A propensão ao consumo cria, portanto, "expectativas irreais", levando
as pessoas a comprar o que realmente não precisam. Ao mesmo tempo, os
próprios bens escolhidos como objetos de desejo estão sujeitos à
obsolescência programada, um mecanismo pelo qual os produtos são
deliberadamente projetados para quebrar ou se tornarem rapidamente
obsoletos.

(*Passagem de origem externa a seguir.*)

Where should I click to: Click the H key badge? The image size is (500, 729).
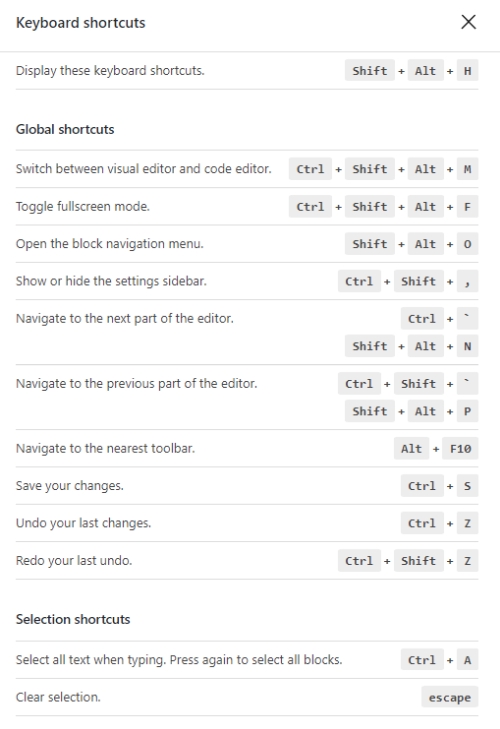tap(467, 71)
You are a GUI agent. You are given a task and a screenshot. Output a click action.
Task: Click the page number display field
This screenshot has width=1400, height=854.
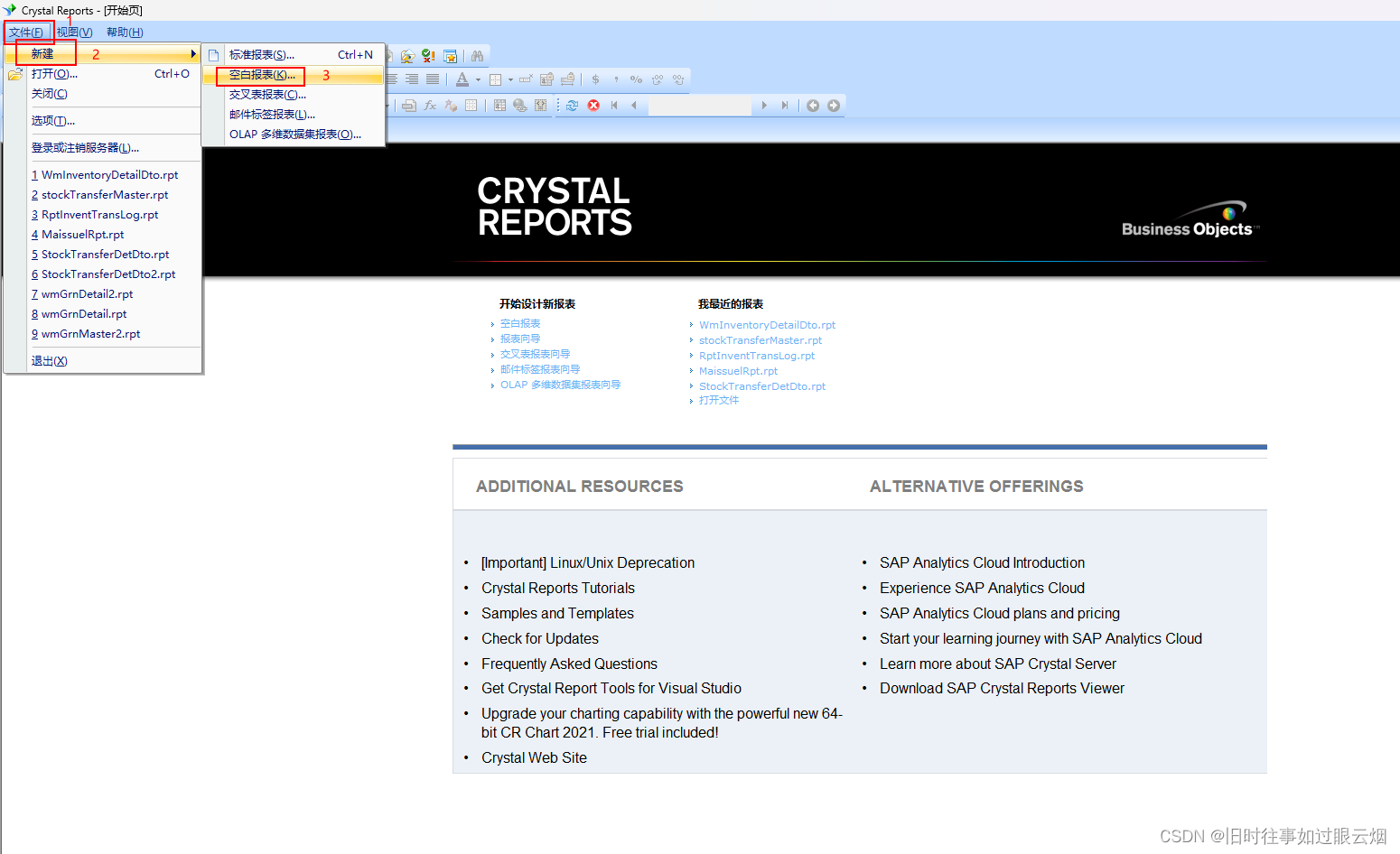701,106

É evidente que a perpetuação desse modelo de produção,
sustentada pela manipulação do desejo, é uma estratégia fundamental do
capitalismo, que se alimenta gerando uma demanda "insaciável", por um
lado, e mantendo e ampliando as desigualdades sociais, por outro.

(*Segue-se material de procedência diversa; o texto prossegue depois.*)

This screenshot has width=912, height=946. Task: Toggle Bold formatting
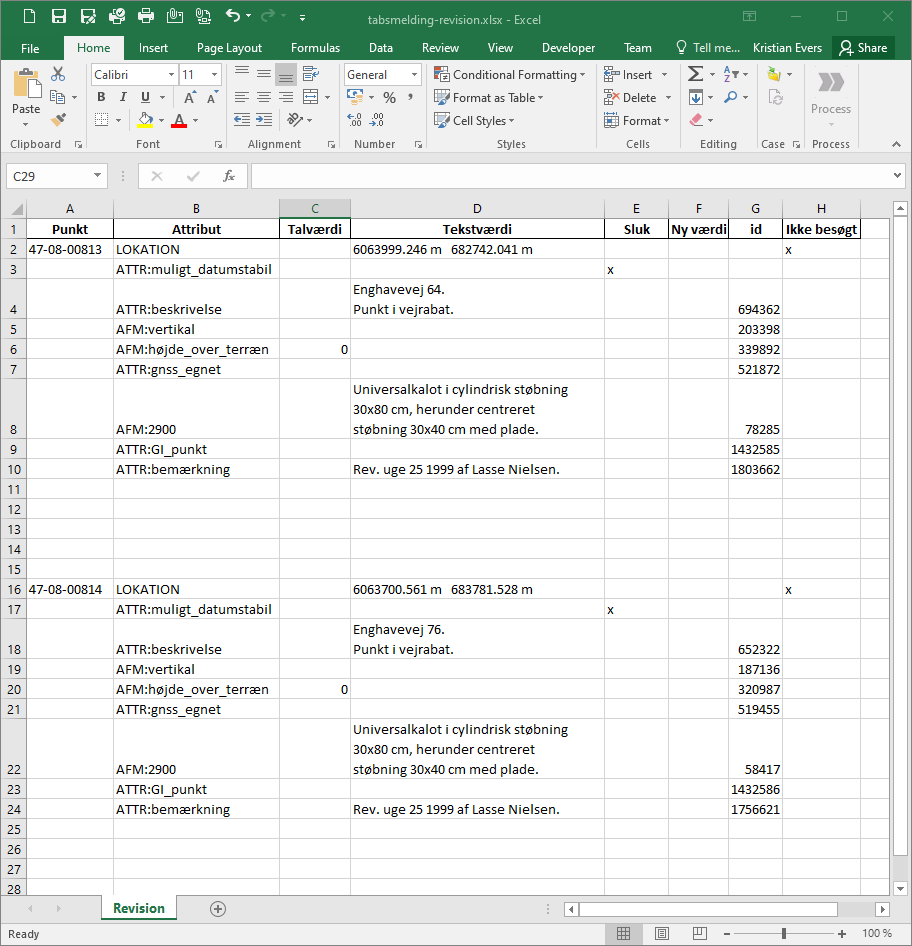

O enorme sistema de produção é tão repleto de contradições que, em
alguns casos, sofre crises de superprodução e, absurdamente, chega a
destruir estoques de alimentos para manter os preços baixos. Um aparato
que movimenta bens e pessoas, como se fossem mercadorias, de um
continente para outro também tem um impacto devastador no setor energético.
Por essa razão, entre as alternativas aos combustíveis fósseis e à
energia nuclear, deve-se considerar a energia "não desperdiçada", uma
forma de energia que o sistema capitalista não consegue conceber porque
não gera lucro. Isso confirma ainda mais a irreformabilidade de um
sistema capaz de transformar as "soluções" para os problemas que ele
mesmo gera em novas oportunidades de lucro. A "sustentabilidade", como
promovida pelas instituições, é uma ilusão de ótica, um artifício
ideológico para permitir que o capitalismo sobreviva à catástrofe que
ele mesmo criou, abrindo novos mercados "verdes" ou os chamados mercados
sustentáveis. Devemos nos preparar para combater mais uma tentativa de
nos arrastar de volta à história. É absolutamente essencial entender que
a crise ecológica é uma guerra de classes travada de cima para baixo
contra as classes subalternas. Não se trata de "estamos todos juntos
nessa"; devemos abandonar a "postura peticionária". Devemos parar de
implorar ao "soberano" que nos salve e começar a construir uma
alternativa real rumo a uma mudança radical.